Before the war, he loved the things that teenagers anywhere in the world might do -- playing on his phone and taking their dog for a walk, she says.
Now he sits listlessly in bed, a livid scar running all the way up from his jaw to the dyed blonde streak of hair that hangs limp over his face.
He whispers that today he is doing "good", but doctors say that after three weeks in hospital, Volodymyr still faces more surgery.
They show AFP journalists a graphic picture on a mobile phone of the wound in his face when he was brought in.
The war was only two days old when the family's blue Lada car was caught up in a gun battle when Russian reconnaissance forces tried to push into Kyiv.
"We didn't realise who was shooting. As soon as everything ends, we will find out the details. They will be punished," his mother says, compulsively rubbing her arm.
She was also wounded. "My injuries will heal, but I can't revive my husband, and I can't revive my nephew too. He was six years old."
- 'Really terrible' -
Ukraine's largest children's hospital is feeling the trauma of the war.
"It is really terrible, it is challenging, it is awful," says paediatrician Svitlana Onysko.
"We live in the hospital, we don't go home; we are available 24/7, at any time -- day, night, morning, evening, we hurry up to help the kids, and it's really terrible and difficult."
"It is difficult psychologically and morally because these are children. But, for us, adults, it is also difficult because it is war."
Russian President Vladimir Putin said his invasion was meant to "demilitarise and de-nazify" Ukraine, but the toll on the country's civilians has been heavy.
Kyiv has so far been spared the worst of the Russian bombardment, however the city administration says four children have been killed and 16 wounded in the capital.
Most are brought to Okhmatdyt for treatment. The staff say the memories haunt them.
There was the mother called Olga who shielded her one-month-old baby daughter after a shell hit their apartment building and caused damage to a nearby kindergarten in Kyiv. Doctors removed multiple pieces of shrapnel from Olga's body and treated her husband's injured leg.
There was the blonde four-year-old boy who suffered severe shrapnel wounds from a strike in Kyiv, rushed in on a stretcher. And the six-year-old girl whose legs were injured in a blast whose mother died in a missile strike in Hostomel, a town just outside the capital.
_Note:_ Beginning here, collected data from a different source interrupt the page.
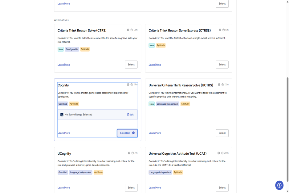Select the Universal Cognitive Aptitude Test
289x193 pixels.
click(222, 188)

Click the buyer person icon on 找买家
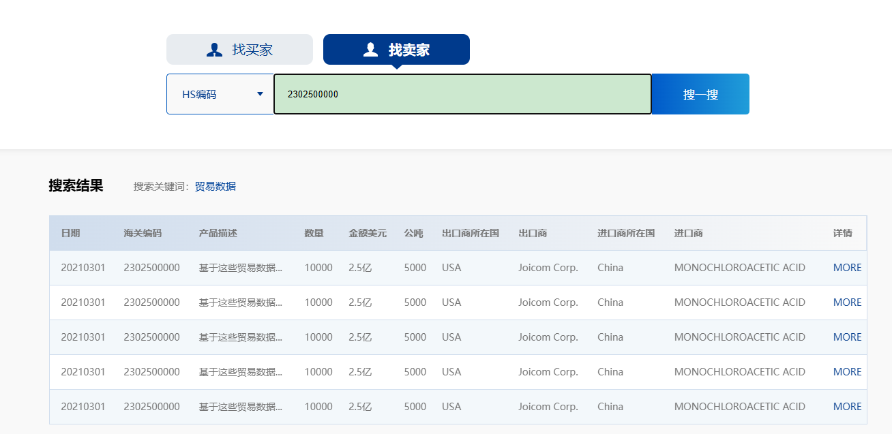pyautogui.click(x=215, y=48)
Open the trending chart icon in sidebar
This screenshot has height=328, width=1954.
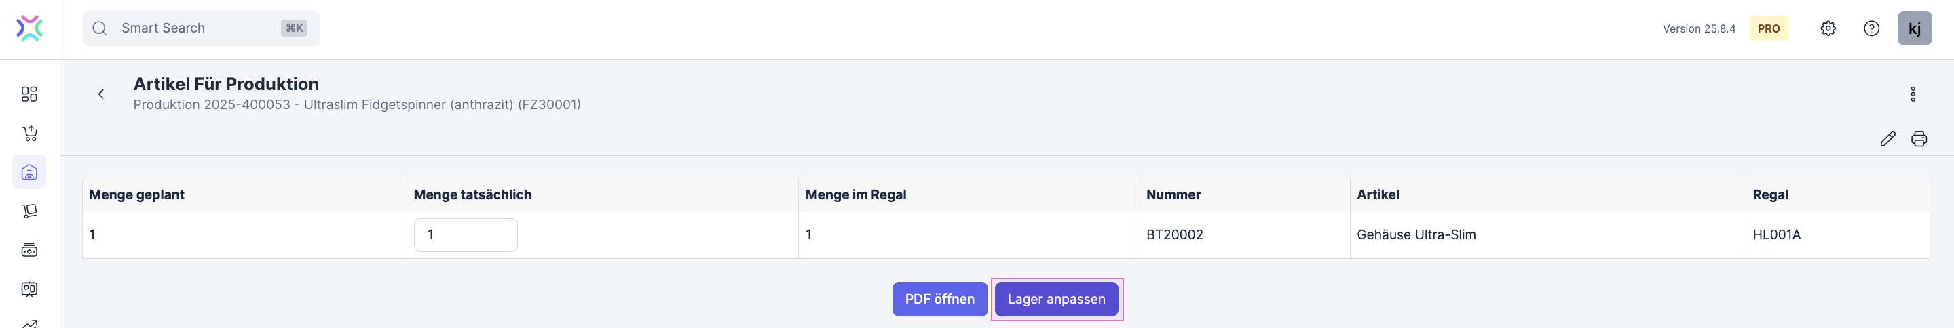point(30,323)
- 'Isolate our feelings' -
The hospital's neonatal unit itself was hit by shrapnel by one strike.
In the early days of the war mothers and babies were even forced to take shelter in the basement whenever air raid sirens rang out.
The hospital's hardworking staff are trying to put on a brave face as they deal with what orthopaedic surgeon Vlasii Pylypko calls "terrible injuries".
"Since the war started, we treat injured, wounded people. It's children and adults also, with injuries from missiles, from bullets, from rockets," he said.
Most of the hospital's staff had no real experience of war.
"Many of my colleagues who treat with surgery, we try to abstract, to isolate our feelings," said Pylypko.
"And maybe after the war some of us will need psycho-support, but now we only focus on people's treatment, children's treatment."
One of them will be Volodymyr, who still faces a long road to recovery.
"He has to have another surgery, another treatment, he has bullets lying near the vertebral column."